======== Document segment
Dear Margaret, your post was very, very special to me because I have a Sister who I treasure soooo much!!! I'll make sure to tell my Sister how special she is to me. Thank you for a beautiful post. Happy Mother's Day!
Marcela

Coastal Sisters said...

I have a sister that I love very much too so I know how special that bond is. Your post touched my heart. What a lovely tribute to your sister.

Happy Mother's Day,
LuLu~*xoxo

Denise said...

Thinking of you and thought I would come by and say hey!

Praying that you have a good week and that the joy of the memories you have of your sister fills your heart to overflowing........

Lori said...

what a beautiful tribute to your sister...it sounds as if you had a very loving and special bond...i'm sorry that she cannot be with you now...your post really touched my heart:)

Sara's Sweet Surprise said...

Your tender words were so touching.
My only sis lives in So.Cal I'm in the state of Washington.
We talk many hours on the phone, but due to my health issues I can't travel home and due to her finances she doesn't get to visit here much.
The bond that sisters share is incredible.
It goes beyond time and space. The precious memories we create are what lives on in our hearts forever. I hope you find joy and comfort in your cherished memories.

Sweet wishes,
Sara

Lynn said...

Margaret, what a lovely and moving story. I don't have the capacity to say anything more. Bless you. Lynn

Suzy's Vintage Attic said...

Hello Margaret
Thnak you so much for your kind and good wishes for Larry. They meant a lot to me.
I have been behind with blogging and finally have some time now. Reading your latest post filled me with sadness for your deep losses. It was very moving to read. It must have been so hard to bear. You have a very special bond with a sister. It is very hard knowing that one of your loved ones is going to die. When it happens you are still not really prepared for it. You sounded very close and I am so very sure that your sister knows how much you love her. You will be reunited with your sister one day as I will with my first baby daughter Emily who died 10 years ago. Somehow we do get through these things but we never forget. I will pray for you Margaret. Your dutchman sounds like a wonderful man and he arrived in your life just when you needed him most.
Take care
Isabelle x

Michelle (Shell) May said...

Margaret this is an incredible story. I'm still crying. What a wonderful sister you had. What a wonderful sister you were to her. I know your sister is smiling down on you knowing that you are happy, you are creating, you have a wonderful husband and family and you love her.
Best wishes for a Happy Mothers Day.
Shell

The Spirit of Abundance said...

Dear Margaret,

Reading your wonderful tribute to your beloved sister Karen gave me the goose bumps (I still have them), and put a lump in my throat! The unconditional love that you two shared, the amazing memories you made together, are very very special!!
================
======== Records supplied
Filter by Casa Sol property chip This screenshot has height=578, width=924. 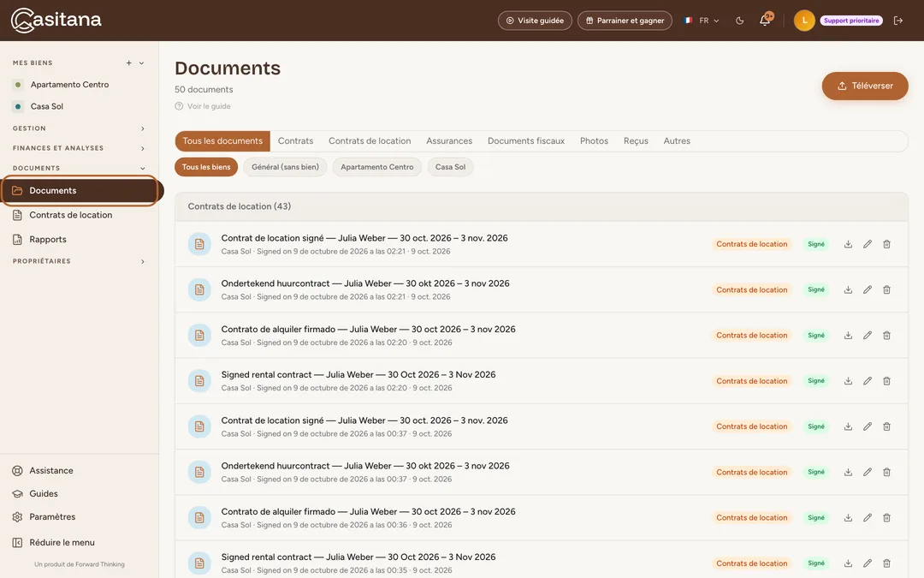pyautogui.click(x=450, y=167)
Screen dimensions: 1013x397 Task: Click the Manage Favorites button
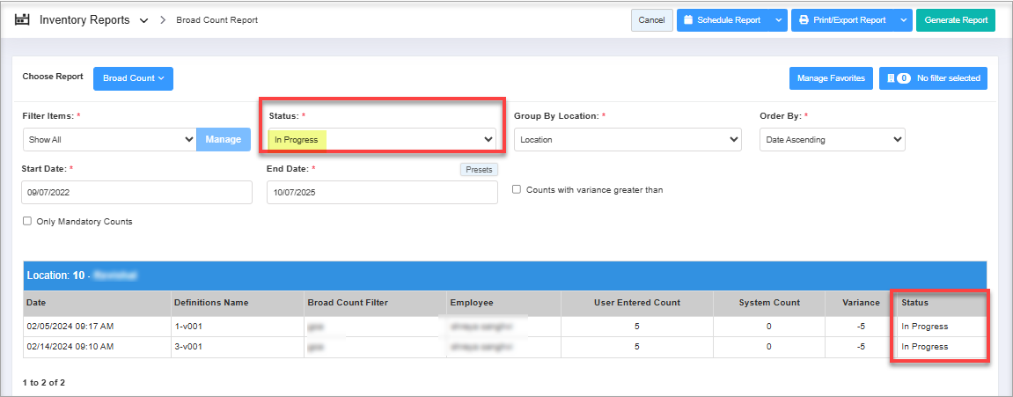click(830, 78)
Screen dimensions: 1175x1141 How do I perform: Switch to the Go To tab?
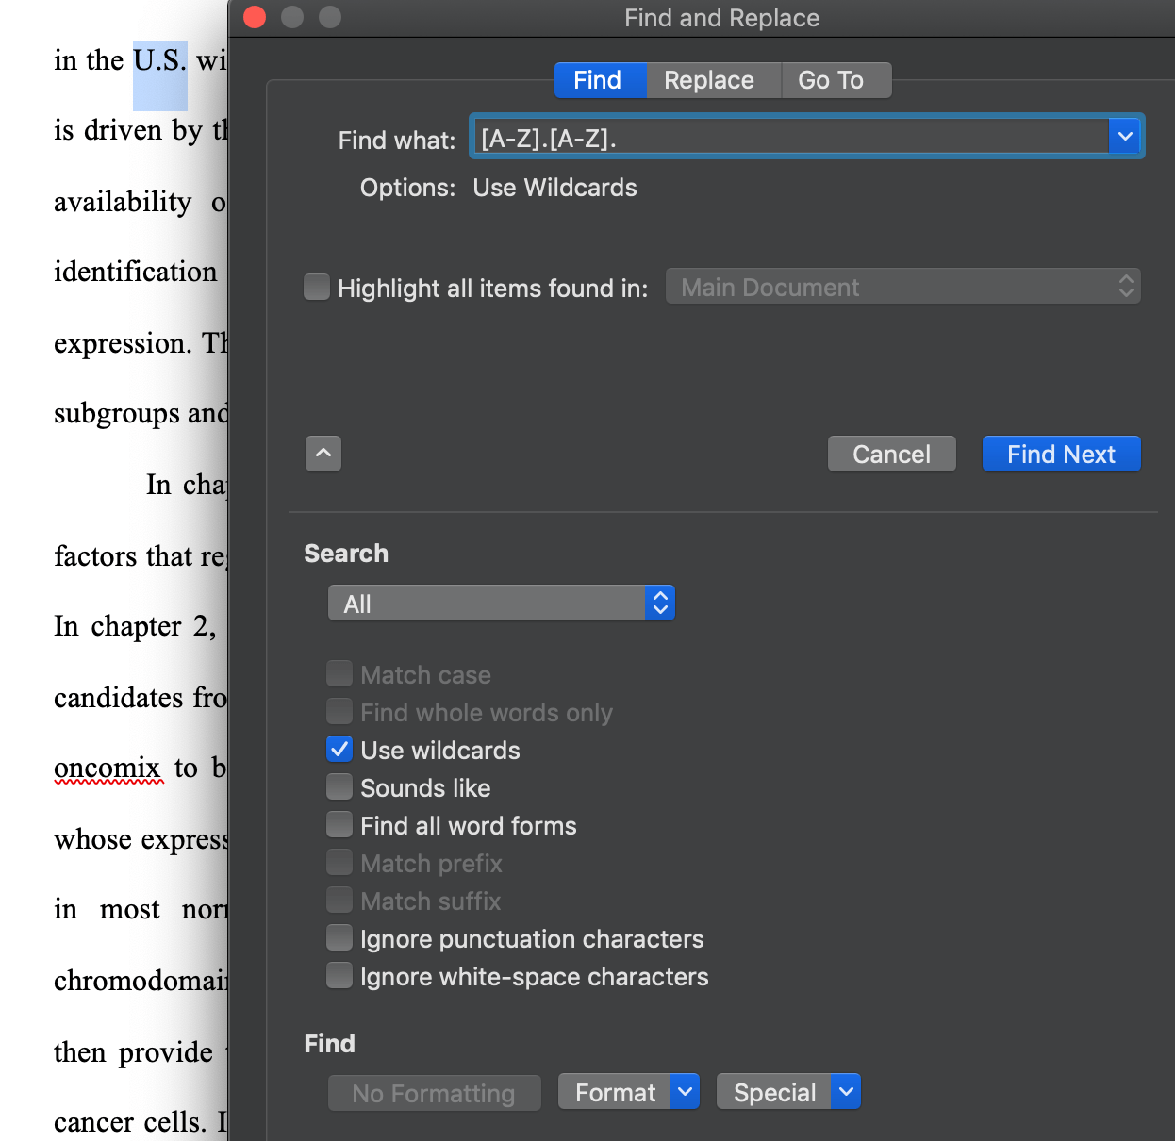831,80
================
=== What is being asked ===
List every commenter name in the blog comments that appears directly before the words "said...".

=== Solved exercise ===
Coastal Sisters
Denise
Lori
Sara's Sweet Surprise
Lynn
Suzy's Vintage Attic
Michelle (Shell) May
The Spirit of Abundance